Tengo un piano sobre mi cabeza, amenazando con caer sobre mi, constantemente.
Aunque camine, y gire inesperadamente, sigue ahí arriba, y no encuentro la forma de librarme de él.
Cansada de intentar perderlo, me resigno a su presencia, y dejo de prestarle atención.
Al notar mi indiferencia, deja escapar unas notas graves, como amenazando, y logra que me fije en él nuevamente.
La tensión que acumulo me hace estallar, agarro un hacha y trato de destrozarlo, pero se aleja y no llego a tocarlo.
Mi vida se gasta en mis intentos de sacármelo de encima, pero no puedo encontrar la forma. Me siento en la vereda, harta de la pelea, y lo desafío a que me aplaste.
Indignado por mi calma, comienza a maltratar con música destemplada mis oídos.
No puedo aguantarlo más. Me levanto, salgo corriendo pero no lo pierdo.
A cincuenta metros de donde estoy, veo a un hombre con un piano sobre su cabeza, en sus ojos noto la misma tensión que yo tengo, la ira y la frustración mezcladas. Nos miramos y nos entendemos. Corremos uno hacia el otro, y en el momento que nos cruzamos, su piano choca con el mío y los dos caen, destartalandose contra el piso.

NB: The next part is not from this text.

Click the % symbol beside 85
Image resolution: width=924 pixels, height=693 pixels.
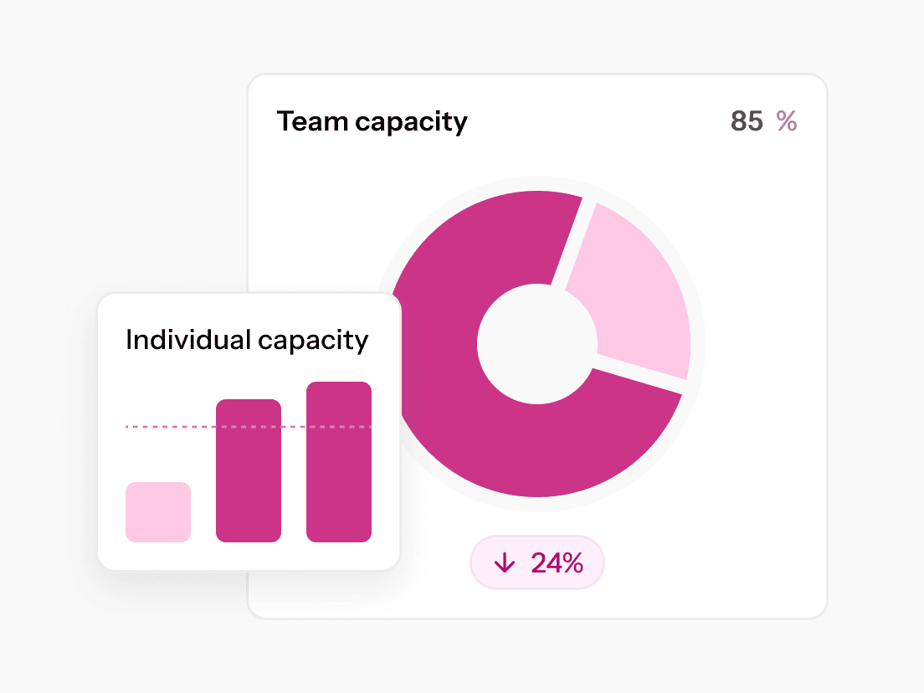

Frenamos, volteamos al mismo tiempo y nos miramos. El alivio que siento lo veo reflejado en su cara, donde se dibuja una sonrisa. Nos presentamos, hablamos, y logramos encontrarnos en ideas, tristezas y alegrías. Caminamos juntos alejándonos de los pianos que creíamos muertos para siempre.
Cuando los perdimos de vista, los pianos se levantan, se acomodan las tablas, y después de saludarse, salen a buscar a sus nuevas ¿víctimas?